NJMP Holiday Mooney Fly In, Sunday January 6, 2013 - Reading
Today the New Jersey Mooney Pilots group held our first holiday party! Unfortunately it had to be postponed from the originally set date of December 30th because of weather. Things were looking favorable for making the fly in today until this morning. The day started when Cris called me to tell me he's too sick to make it. Apparently he caught whatever Peter had via text message (although I still have a suspicion that Peter is making up excuses after the latest discussions on mooneyspace). I got on the computer to have my heart sink when I discovered all of eastern NJ was socked in with low ceilings and IFR. Western NJ and PA were barely better with marginal VFR. I became worried that the postponed fly in would not happen.
I stayed vigilant and didn't fully believe the pessimistic TAFs. I kept calling the airport ASOS every twenty minutes for an update. What started as 700 broken, turned to 900 broken and 1400 overcast. 1400 broken went to 1600 scattered and by the time I got to the airport 7000 broken was giving way to clear skies! Things certainly were improving before my very eyes. I took off with occasional clouds remaining at 1500ft but by the time I reached Princeton, the sky was entirely clear. I chuckled when a pilot on the ground was asking another pilot in the air about the weather and the pilot reported it would not be a good day to go cross country. The day actually turned out to be excellent for flying out.
Tim and Larry's 1977 looking, 1978 Mooney 201
I departed Linden early with my brother and sister on board. We landed in Princeton to pick up Anthony and we continued west to Reading. After a year long hiatus, Anthony still remembered how to fly. He also brought along a pile of gadgets more sophisticated than what the airliners use to fly overseas. Despite the headwind, the flight went by quickly and we were the first Mooney to reach Reading. We waited on the ramp for others to arrive and as the clocked rushed past noon, we became fearful that no one else would show up. But soon enough, Tim and Larry showed up in their 1978 - 1977 looking - Mooney 201. We didn't get to chat for long about engines when another Mooney was on final to land. It looked like an M20J but wasn't quite an M20J and we kept trying to guess what it was. It looked too short to be a J but when it was taxiing toward us, the cowling surely did not appear vintage. Turned out to be a really pimped out M20E with all the J mods under the sun. Alan Fox arrived with his daughter and her friend from South Jersey Regional.
Alan shows everyone how to land an M20E with precious cargo on board
Jim and Vicki came from Lancaster in their M20C
Line of Mooneys dominating the ramp at Reading
We didn't have long to get to know Alan when another hard to guess model Mooney pulled in. This one was quite mind boggling because it had the paint job and look of a modern Mooney, shape of a M20B, features of a C. Jim and his wife Vicki arrived all the way from Lancaster in their stunning M20C. It seemed like everyone who was going to make it had arrived so we proceeded inside the Reading terminal for lunch at Malibooz. Atypical for a weekend, the restaurant wasn't busy so we got a lot of table space for our group. We enjoyed lunch and conversation. Discussions ranged from Engine Overhauls to some finer points about maintenance. A civil debate over the benefits of lean of peak operations broke out but I'm happy to report no casualties. Al Jones arrived from Caldwell before we finished in his M20K 231.

┄┄┄┄┄┄┄┄┄┄┄┄┄┄┄┄┄┄┄┄

According to the fly-in account, why did the group get plenty of table space at Malibooz? Explain in one to three sentences.

**INFORMATION PROVIDED:**
┄┄┄┄┄┄┄┄┄┄┄┄┄┄┄┄┄┄┄┄

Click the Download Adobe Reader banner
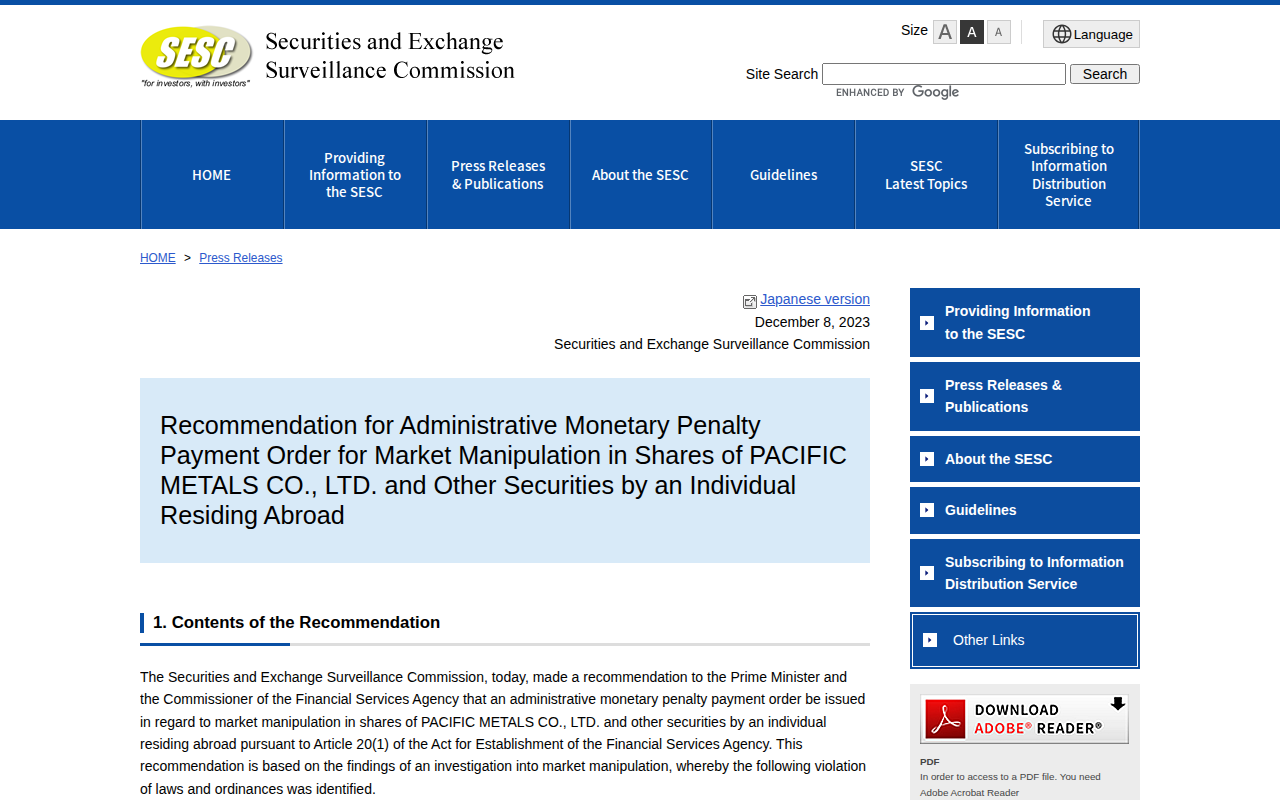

┄┄┄┄┄┄┄┄┄┄┄┄┄┄┄┄┄┄┄┄

**THE RESULT:**
Unusually for a weekend, the restaurant wasn't busy, so the group was able to take up a lot of table space.